群馬は2018年、2019年をJ3で戦ったため、秋田と四度対戦している。2018年は群馬の2勝、2019年は2分という結果。対戦成績は群馬の2勝2分だが、2019年は2戦ともリードしながら秋田の執念によってドローに持ち込まれた。
秋田・吉田 謙監督は2019年まで沼津を率いたため、群馬は沼津時代の吉田監督とも対戦している。吉田監督(沼津)との対戦成績は1勝2分1敗。『地域のために』というスローガンの下で戦うスタイルに群馬は苦しめられた。J3で激闘を繰り広げてきたチーム同士がこの開幕戦で激突する。

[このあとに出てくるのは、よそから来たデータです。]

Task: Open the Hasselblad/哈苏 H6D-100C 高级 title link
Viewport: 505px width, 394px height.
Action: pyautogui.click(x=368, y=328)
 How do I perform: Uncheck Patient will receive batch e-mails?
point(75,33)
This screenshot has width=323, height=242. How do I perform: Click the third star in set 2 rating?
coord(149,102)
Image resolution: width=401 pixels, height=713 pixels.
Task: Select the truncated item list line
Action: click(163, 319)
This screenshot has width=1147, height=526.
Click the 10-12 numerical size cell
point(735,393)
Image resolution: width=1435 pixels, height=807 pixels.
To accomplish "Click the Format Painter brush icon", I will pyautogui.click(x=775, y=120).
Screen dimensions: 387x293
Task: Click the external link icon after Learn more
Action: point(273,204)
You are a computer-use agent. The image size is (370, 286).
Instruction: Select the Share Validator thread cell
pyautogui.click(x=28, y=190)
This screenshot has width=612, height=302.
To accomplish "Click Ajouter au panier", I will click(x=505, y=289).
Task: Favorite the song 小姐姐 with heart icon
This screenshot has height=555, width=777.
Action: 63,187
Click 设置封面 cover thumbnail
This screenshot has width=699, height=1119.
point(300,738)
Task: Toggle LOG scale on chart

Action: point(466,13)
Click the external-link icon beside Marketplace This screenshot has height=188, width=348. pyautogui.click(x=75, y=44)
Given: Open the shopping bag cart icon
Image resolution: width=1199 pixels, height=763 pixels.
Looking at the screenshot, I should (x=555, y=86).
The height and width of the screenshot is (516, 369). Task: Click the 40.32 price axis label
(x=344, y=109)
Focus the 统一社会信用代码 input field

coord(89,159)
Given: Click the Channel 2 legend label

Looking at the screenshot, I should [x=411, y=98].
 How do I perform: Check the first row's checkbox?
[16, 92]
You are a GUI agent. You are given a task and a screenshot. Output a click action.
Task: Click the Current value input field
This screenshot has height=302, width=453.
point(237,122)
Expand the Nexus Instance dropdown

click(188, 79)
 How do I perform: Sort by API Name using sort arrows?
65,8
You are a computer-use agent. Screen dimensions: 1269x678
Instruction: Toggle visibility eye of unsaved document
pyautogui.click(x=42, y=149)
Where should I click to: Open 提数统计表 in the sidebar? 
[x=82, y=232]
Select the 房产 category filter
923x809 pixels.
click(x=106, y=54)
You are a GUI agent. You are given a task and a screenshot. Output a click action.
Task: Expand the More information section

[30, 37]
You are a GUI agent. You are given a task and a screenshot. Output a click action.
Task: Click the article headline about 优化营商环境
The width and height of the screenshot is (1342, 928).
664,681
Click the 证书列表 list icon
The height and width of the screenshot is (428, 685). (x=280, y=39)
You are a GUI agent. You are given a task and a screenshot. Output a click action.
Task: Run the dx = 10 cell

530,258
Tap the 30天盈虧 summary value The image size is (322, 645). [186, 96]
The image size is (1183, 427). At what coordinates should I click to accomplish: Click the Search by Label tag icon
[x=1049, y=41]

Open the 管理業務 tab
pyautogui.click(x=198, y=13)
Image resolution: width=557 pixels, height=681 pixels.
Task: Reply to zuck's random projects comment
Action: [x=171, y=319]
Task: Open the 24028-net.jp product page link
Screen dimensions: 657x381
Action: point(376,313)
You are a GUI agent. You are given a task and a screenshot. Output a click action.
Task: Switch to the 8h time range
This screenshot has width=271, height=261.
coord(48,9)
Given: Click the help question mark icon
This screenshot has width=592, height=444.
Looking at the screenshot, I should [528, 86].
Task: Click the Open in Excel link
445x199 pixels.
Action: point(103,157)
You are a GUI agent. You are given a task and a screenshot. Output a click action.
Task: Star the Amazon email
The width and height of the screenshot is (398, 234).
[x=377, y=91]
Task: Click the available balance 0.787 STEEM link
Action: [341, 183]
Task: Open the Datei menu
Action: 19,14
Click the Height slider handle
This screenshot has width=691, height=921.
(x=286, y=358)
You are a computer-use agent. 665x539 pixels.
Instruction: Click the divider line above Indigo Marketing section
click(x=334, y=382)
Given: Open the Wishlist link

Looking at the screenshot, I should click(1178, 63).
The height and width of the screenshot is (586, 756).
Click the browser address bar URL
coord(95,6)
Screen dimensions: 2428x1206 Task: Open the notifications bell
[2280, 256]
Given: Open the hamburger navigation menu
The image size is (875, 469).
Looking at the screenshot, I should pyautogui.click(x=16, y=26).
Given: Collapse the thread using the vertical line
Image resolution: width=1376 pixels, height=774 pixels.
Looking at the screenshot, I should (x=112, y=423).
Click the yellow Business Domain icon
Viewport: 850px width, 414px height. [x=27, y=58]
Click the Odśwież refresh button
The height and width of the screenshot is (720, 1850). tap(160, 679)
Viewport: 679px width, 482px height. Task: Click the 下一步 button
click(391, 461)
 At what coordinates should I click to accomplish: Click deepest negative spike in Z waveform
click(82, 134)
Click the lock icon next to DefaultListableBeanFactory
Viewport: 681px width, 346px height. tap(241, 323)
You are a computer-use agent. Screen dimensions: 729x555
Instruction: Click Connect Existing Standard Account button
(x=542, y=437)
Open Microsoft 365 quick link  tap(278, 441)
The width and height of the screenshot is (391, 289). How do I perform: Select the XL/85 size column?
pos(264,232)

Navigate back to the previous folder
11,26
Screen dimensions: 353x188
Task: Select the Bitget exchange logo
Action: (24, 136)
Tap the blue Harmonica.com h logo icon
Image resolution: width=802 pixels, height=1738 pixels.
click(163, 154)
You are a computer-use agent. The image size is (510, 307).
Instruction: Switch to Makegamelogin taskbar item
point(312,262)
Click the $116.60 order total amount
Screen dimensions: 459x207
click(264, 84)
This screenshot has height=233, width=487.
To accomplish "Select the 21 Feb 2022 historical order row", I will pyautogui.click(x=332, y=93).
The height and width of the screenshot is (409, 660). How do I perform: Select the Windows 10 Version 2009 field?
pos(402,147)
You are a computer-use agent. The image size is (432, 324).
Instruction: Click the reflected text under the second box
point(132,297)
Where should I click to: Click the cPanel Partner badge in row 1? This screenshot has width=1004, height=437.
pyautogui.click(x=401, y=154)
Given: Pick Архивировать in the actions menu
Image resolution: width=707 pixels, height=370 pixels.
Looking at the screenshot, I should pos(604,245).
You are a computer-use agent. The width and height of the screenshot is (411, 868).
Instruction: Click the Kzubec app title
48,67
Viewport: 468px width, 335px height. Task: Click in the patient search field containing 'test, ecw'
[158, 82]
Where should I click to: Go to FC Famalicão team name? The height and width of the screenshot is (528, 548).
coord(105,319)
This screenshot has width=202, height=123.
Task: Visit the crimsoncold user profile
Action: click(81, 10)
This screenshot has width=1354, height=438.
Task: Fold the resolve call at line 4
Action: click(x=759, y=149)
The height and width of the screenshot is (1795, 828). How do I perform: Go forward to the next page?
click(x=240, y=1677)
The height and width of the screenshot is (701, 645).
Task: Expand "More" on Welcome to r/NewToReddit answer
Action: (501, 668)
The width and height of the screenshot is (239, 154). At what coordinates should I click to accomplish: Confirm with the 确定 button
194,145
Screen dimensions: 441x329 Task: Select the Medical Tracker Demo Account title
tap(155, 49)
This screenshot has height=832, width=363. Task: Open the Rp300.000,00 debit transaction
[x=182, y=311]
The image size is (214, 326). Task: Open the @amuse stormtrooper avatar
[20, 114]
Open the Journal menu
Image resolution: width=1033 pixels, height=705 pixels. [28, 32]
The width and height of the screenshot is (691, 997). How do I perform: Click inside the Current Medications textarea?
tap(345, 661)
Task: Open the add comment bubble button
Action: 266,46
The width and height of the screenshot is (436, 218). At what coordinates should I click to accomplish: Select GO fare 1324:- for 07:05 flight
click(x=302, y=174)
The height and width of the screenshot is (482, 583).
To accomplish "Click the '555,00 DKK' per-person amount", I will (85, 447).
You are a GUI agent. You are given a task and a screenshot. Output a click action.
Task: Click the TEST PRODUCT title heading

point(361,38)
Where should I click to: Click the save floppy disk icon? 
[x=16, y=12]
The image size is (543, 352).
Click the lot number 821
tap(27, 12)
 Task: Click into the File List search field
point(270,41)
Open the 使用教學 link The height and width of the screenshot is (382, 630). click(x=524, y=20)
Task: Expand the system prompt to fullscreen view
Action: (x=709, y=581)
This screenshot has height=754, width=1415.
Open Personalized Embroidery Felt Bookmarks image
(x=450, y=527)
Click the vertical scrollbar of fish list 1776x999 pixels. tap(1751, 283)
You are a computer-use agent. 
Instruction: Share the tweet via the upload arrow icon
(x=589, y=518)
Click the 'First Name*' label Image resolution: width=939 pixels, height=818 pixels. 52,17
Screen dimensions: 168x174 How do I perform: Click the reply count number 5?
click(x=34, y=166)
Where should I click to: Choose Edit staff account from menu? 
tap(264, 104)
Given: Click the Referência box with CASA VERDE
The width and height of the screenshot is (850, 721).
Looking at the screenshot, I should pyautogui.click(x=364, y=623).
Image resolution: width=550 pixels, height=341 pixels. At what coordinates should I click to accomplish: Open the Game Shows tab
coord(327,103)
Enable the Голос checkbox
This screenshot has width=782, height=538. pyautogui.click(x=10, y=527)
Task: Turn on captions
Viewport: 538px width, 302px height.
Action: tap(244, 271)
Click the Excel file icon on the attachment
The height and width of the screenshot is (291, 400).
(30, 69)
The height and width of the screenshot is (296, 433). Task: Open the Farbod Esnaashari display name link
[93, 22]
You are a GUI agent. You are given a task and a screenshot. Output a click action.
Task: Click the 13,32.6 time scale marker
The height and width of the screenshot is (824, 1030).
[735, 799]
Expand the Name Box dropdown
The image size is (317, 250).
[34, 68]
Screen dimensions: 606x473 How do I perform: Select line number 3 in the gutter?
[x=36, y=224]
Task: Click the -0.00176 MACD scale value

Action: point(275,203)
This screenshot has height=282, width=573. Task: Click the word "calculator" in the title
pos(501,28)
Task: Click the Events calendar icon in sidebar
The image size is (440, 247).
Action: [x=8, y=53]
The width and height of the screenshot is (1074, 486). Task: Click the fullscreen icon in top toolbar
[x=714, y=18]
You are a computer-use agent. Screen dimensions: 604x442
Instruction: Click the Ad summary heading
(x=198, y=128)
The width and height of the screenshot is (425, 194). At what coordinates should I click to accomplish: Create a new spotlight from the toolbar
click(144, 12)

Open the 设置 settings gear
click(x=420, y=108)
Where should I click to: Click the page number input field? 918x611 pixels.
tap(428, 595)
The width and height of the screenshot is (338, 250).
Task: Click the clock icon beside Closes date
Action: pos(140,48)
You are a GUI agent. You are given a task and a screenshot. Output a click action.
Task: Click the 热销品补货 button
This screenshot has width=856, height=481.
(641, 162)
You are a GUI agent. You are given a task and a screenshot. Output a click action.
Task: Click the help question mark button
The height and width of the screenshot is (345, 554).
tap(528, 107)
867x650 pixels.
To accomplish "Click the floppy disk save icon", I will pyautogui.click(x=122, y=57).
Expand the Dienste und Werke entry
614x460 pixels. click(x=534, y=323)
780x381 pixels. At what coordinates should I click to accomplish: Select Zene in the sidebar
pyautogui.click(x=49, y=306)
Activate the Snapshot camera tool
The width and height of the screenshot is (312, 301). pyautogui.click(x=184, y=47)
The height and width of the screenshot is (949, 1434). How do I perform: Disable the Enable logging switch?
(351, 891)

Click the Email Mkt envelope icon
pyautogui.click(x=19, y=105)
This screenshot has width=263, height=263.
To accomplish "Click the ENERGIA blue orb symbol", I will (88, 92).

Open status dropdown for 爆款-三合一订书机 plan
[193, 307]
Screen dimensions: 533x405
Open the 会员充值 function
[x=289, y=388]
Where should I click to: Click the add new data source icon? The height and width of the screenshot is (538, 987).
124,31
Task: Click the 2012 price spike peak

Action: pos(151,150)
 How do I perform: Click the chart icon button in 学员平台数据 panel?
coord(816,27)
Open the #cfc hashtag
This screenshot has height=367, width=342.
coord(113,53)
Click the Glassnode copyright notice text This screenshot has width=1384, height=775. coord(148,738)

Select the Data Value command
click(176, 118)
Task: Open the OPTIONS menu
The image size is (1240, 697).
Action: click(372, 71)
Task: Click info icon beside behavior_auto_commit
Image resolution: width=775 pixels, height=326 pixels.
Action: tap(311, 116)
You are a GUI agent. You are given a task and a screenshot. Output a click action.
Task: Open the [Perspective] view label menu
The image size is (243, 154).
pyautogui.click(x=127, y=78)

群馬は奥野 僚右監督2年目。昇格1年目の昨季は20位に終わったが、シーズンラスト6試合は5勝1分と負けなし。最終戦の先発11人中9人が契約を更新し、継続した戦いが可能となっている。大前 元紀、岩上 祐三、渡辺 広大のセンターライン、田中 稔也、加藤 潤也ら若きアタッカー陣がそのまま残っていることが最大の強みだ。ディフェンスラインには畑尾 大翔、藤井 悠太のキャリア組CBを加えて安定感は増した。
対する秋田は昨季のJ3を独走して優勝。悲願のJ2昇格を勝ち取っている。シーズンを通じての敗戦はわずかに『3』。守護神・田中 雄大がゴール前に立ちはだかる。勝ち方を知るチームはJ2初陣での勝利を狙って群馬に乗り込んでくることだろう。秋田には昨季群馬でプレーした高瀬 優孝、2013年に群馬でプレーした増田 繁人が在籍。彼らがどんなプレーを見せるかも注目だ。
開幕戦は独特の緊張感に包まれることが想定されるが、群馬はポゼッションスタイルを貫いてゴールをこじ開けにいく。群馬にとっては負けられない一戦となる。